Research Edge Position: Long Germany (EWG), Short Italy (EWI)
Today the European Commission reported that European confidence improved to 76 in July from 73.2 in the previous month, confirming the improvement in sentiment across many individual country indices that were released this week and adding a metric to compare the relative health of the region. We continue to hold that European countries will yield uncorrelated returns due to unique underlying fundamentals; we’re currently long Germany via the iShares etf EWG and short Italy via EWI in our model portfolio with the thesis that in aggregate countries with economic leverage will outperform those with financial leverage. [See our recent posts on the portal for more on our fundamental views on Germany and Italy.]
This week we noted in our post ‘”Shoots” in Europe?’ that PMI improved in the Eurozone for the manufacturing and service industries, and that Germany and France, the region’s two largest economies, registered improved consumer and business confidence numbers in July, with sequential improvement over the last three months. These forward-looking data points from the economic heavyweights are positive as European countries are highly tied to the Union as a main trading partner, yet we still expect slow improvement across the region. It’s worth calling out that European retails sales (a lagging indicator) fell for a 14th month in July. Individually, German retail sales rose, while sales in France and Italy fell, according to Markit Economics. We continue to hold that German and French consumers will benefit from a low CPI/interest rate environment as we move out in the intermediate term, with June CPI at 0.0% in Germany and -0.6% in France, whereas inflation in Italy came in annually at +0.6% in June .

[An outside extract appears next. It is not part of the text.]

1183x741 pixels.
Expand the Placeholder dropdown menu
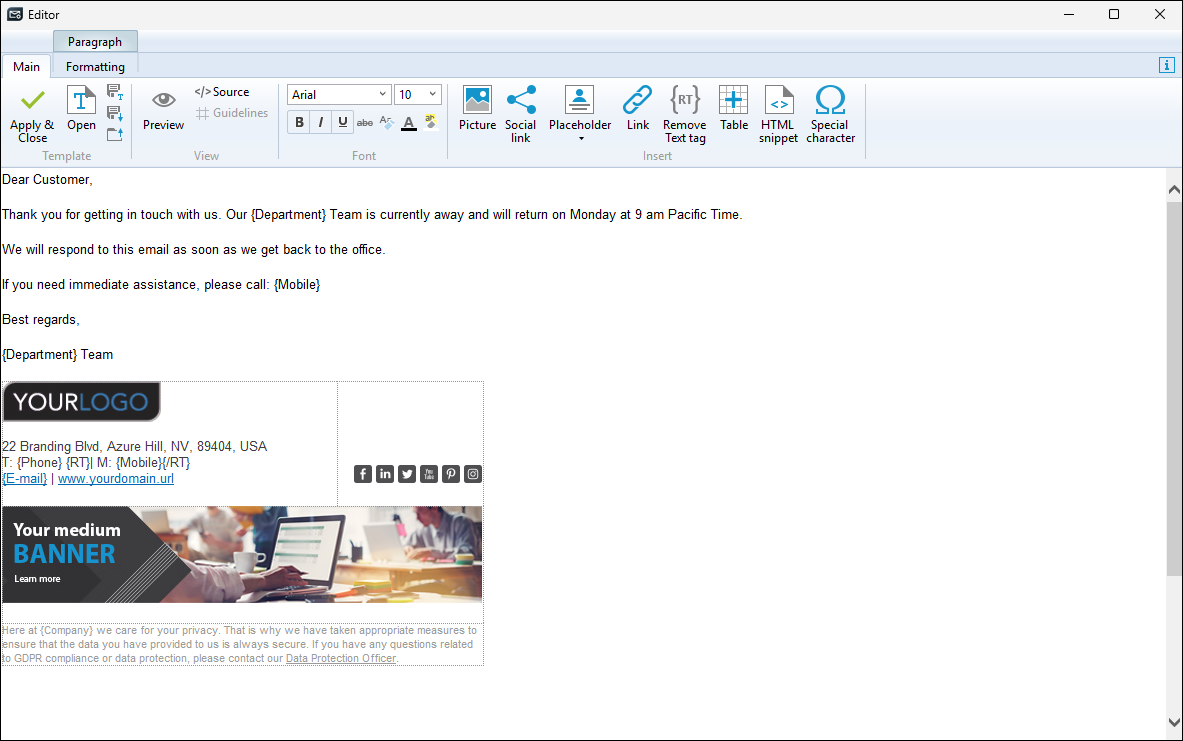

Noteworthy, today Germany released that the number of people out of work increased by 52,000, yet the adjusted jobless rate remained unchanged at 8.3% in July. While we expect this number to push out in the intermediate term, the stability of the number (though lagging) is bullish. As a long term risk we continue to highlight Germany’s depressed export picture, yet an increase in Factory Orders at +4.4% M/M in May and demand from China are early positive indicators. Further, we believe that the country’s powerful manufacturing capacity remains a primary structural advantage when compared to its European peers. As of late there’s been increased speculation that lending in Germany could tighten as a result of the merger of the country’s big banks, Commerzbank and Dresdner Bank, due to obligations under European state-aid rules to shrink its balance sheet in return for the hand-out it received. We’ve seen no confirmation of this from the Bundesbank.
Our bearish view on Italy remains. Recently the Italian research institute Isae forecast the economy to contract 5.3% this year (matching an estimate by the OECD), from a previous estimate of 2.6%. Fundamentally we believe that Italy’s general government debt, which stands at over 100% of 2008 GDP as compared to 65.9% for Germany and 68.1% for France, will remain a stumbling block to its economic recovery. The spread on 10-year Italian Treasuries versus the German 10Y stands at 83bps, off from a high of 120bps for the month of July, but still suggest a risk aversion from investors.

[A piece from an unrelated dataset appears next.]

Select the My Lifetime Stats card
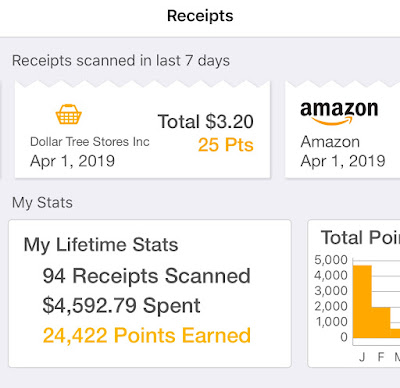 150,294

And finally, UniCredit, Italy’s largest bank, may struggle to see a profit as it works through bad loans, which could have an adverse tail for lending. We’ll know more when the bank reports Q2 earnings on August 4th. From a quantitative set-up, the Italian ETF holds a substantial amount of Financials (43.10%).
As we continue to monitor the European patient we’ll be focused on the individual performance of countries. For now we’re paired off long Germany, short Italy.